### Directions for this task
Output each of the following lines verbatim, preserving their order and wording.

### Records provided

* * * *

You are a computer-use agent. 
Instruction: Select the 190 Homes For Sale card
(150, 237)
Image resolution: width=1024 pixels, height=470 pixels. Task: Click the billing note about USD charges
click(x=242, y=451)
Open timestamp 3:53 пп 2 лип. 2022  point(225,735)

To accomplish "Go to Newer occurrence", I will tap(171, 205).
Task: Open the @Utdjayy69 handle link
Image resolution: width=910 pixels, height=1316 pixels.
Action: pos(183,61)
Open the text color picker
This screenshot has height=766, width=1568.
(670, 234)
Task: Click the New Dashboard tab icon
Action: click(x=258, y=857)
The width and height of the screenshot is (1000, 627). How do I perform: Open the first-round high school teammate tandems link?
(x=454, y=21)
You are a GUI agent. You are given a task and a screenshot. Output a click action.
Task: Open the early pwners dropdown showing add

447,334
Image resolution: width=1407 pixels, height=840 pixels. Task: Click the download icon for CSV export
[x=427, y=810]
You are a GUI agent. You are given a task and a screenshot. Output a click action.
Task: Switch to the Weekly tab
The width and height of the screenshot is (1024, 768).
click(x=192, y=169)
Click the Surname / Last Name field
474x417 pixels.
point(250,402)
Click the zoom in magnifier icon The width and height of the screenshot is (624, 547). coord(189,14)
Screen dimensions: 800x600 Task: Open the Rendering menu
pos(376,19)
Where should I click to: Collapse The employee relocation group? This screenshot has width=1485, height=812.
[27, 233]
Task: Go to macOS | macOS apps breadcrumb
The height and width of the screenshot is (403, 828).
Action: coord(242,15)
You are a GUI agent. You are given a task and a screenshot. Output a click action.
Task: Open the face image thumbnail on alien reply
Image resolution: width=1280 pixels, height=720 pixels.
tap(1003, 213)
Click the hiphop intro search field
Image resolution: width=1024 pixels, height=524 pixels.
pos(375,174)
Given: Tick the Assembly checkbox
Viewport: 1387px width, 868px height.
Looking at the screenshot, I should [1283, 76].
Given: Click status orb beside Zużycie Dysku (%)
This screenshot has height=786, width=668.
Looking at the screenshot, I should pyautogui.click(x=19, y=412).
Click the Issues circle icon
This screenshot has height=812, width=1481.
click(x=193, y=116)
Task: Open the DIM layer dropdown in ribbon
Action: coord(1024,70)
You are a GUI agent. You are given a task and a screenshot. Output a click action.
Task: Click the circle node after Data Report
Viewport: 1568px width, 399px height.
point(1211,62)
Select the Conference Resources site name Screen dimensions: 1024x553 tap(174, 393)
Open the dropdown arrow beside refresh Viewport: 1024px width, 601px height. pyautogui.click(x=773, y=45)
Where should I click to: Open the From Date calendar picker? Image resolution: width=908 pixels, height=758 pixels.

* * * *

### Final result
You are a computer-use agent. 
Instruction: Select the 190 Homes For Sale card
(150, 237)
Image resolution: width=1024 pixels, height=470 pixels. Task: Click the billing note about USD charges
click(x=242, y=451)
Open timestamp 3:53 пп 2 лип. 2022  point(225,735)

To accomplish "Go to Newer occurrence", I will tap(171, 205).
Task: Open the @Utdjayy69 handle link
Image resolution: width=910 pixels, height=1316 pixels.
Action: pos(183,61)
Open the text color picker
This screenshot has height=766, width=1568.
(670, 234)
Task: Click the New Dashboard tab icon
Action: click(x=258, y=857)
The width and height of the screenshot is (1000, 627). How do I perform: Open the first-round high school teammate tandems link?
(x=454, y=21)
You are a GUI agent. You are given a task and a screenshot. Output a click action.
Task: Open the early pwners dropdown showing add

447,334
Image resolution: width=1407 pixels, height=840 pixels. Task: Click the download icon for CSV export
[x=427, y=810]
You are a GUI agent. You are given a task and a screenshot. Output a click action.
Task: Switch to the Weekly tab
The width and height of the screenshot is (1024, 768).
click(x=192, y=169)
Click the Surname / Last Name field
474x417 pixels.
point(250,402)
Click the zoom in magnifier icon The width and height of the screenshot is (624, 547). coord(189,14)
Screen dimensions: 800x600 Task: Open the Rendering menu
pos(376,19)
Where should I click to: Collapse The employee relocation group? This screenshot has width=1485, height=812.
[27, 233]
Task: Go to macOS | macOS apps breadcrumb
The height and width of the screenshot is (403, 828).
Action: coord(242,15)
You are a GUI agent. You are given a task and a screenshot. Output a click action.
Task: Open the face image thumbnail on alien reply
Image resolution: width=1280 pixels, height=720 pixels.
tap(1003, 213)
Click the hiphop intro search field
Image resolution: width=1024 pixels, height=524 pixels.
pos(375,174)
Given: Tick the Assembly checkbox
Viewport: 1387px width, 868px height.
Looking at the screenshot, I should [1283, 76].
Given: Click status orb beside Zużycie Dysku (%)
This screenshot has height=786, width=668.
Looking at the screenshot, I should pyautogui.click(x=19, y=412).
Click the Issues circle icon
This screenshot has height=812, width=1481.
click(x=193, y=116)
Task: Open the DIM layer dropdown in ribbon
Action: coord(1024,70)
You are a GUI agent. You are given a task and a screenshot. Output a click action.
Task: Click the circle node after Data Report
Viewport: 1568px width, 399px height.
point(1211,62)
Select the Conference Resources site name Screen dimensions: 1024x553 tap(174, 393)
Open the dropdown arrow beside refresh Viewport: 1024px width, 601px height. pyautogui.click(x=773, y=45)
Where should I click to: Open the From Date calendar picker? Image resolution: width=908 pixels, height=758 pixels.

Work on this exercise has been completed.